Transfer of configurations during upgrade

When you upgrade your Sitefinity CMS project on your local development machine, you can easily transfer the upgraded .config files to the next environments from the continuous delivery process. You do not need to upgrade or merge the .config files manually. This is possible, because the versions of Sitefinity CMS and all application modules are no longer stored in the SystemConfig.config on the file system, but in the database.

The SystemConfig.config file stores the information about the modules state, but does not store their version or the error message data. These are stored in the database in a dedicated table – sfmodulevrsn.

Database table sfmodulevrsn transfers and stores the following:

  • The global Sitefinity CMS version
    Sitefinity CMS versions 8.2 and below keep this information in SystemConfig.Build and SystemConfig.PreviousBuild.
  • The static modules’s version and error message
    Sitefinity CMS versions 8.2 and below keep this information in SystemConfig.ApplicationModules for each static module.
    Table sfmodulevrsn stores modulename, version, previousversion, and err_msg.

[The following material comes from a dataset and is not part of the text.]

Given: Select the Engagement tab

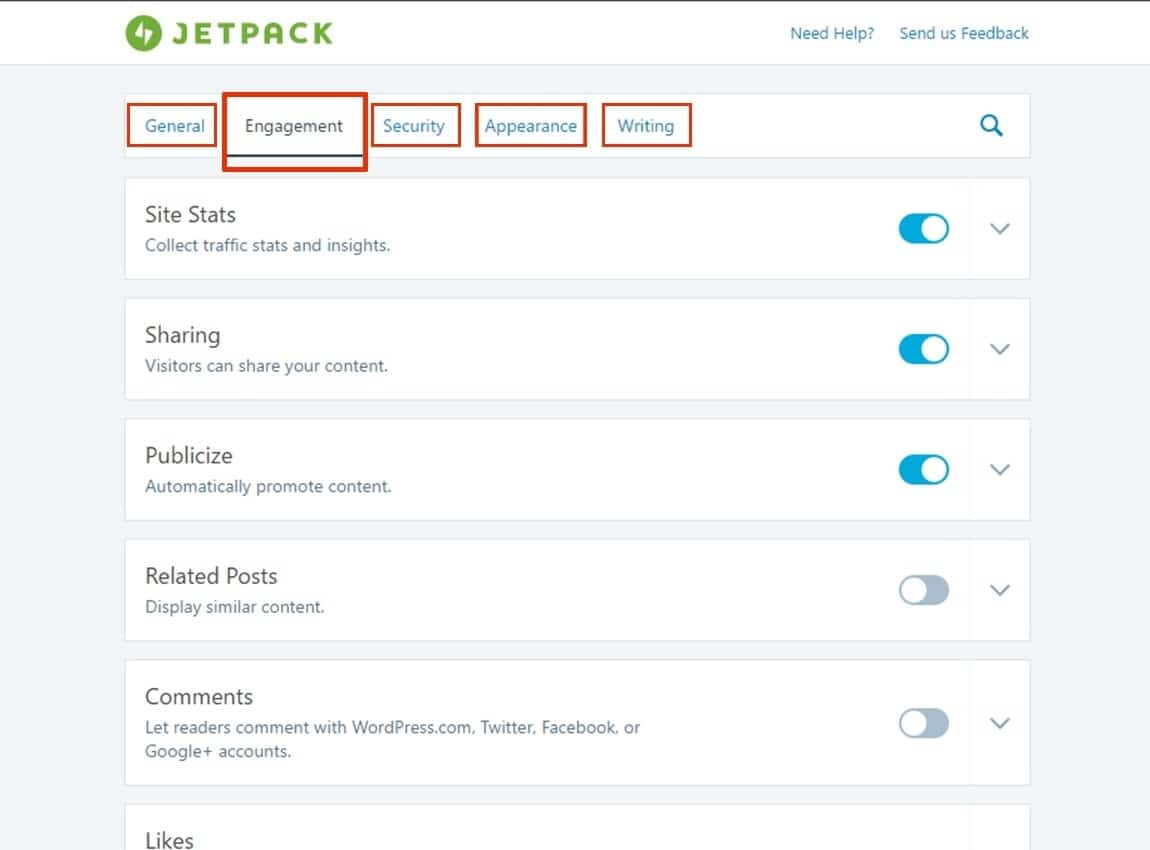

Sitefinity CMS also uses a new UpgradeConfig.config file that keeps any data, which is deleted from other existing configurations, but is needed for the upgrade of the next environment in the continuous delivery process.

Process

The following happens when you upgrade your project on your local development machine:

  1. On Sitefinity CMS initialization (SystemManager.Initialize()), additional logic checks whether sfmodulevrsn table is empty. 
    If the folder is empty:
  2. SystemConfig.ApplicationModules are saved in UpgradeConfig.ApplicationModules.
  3. Version and error message for each module in SystemConfig.ApplicationModules are removed.
  4. Table sfmodulevrsn is initialized with the current modules state.

NOTE: Modules which are uninstalled on the initial (development) continuous delivery environment are deactivated on the next environments. No uninstall logic is executed. Because the error message for each module is stored in the database, if there is an error for a given module on one of the NLB nodes, the module is deactivated on all other nodes.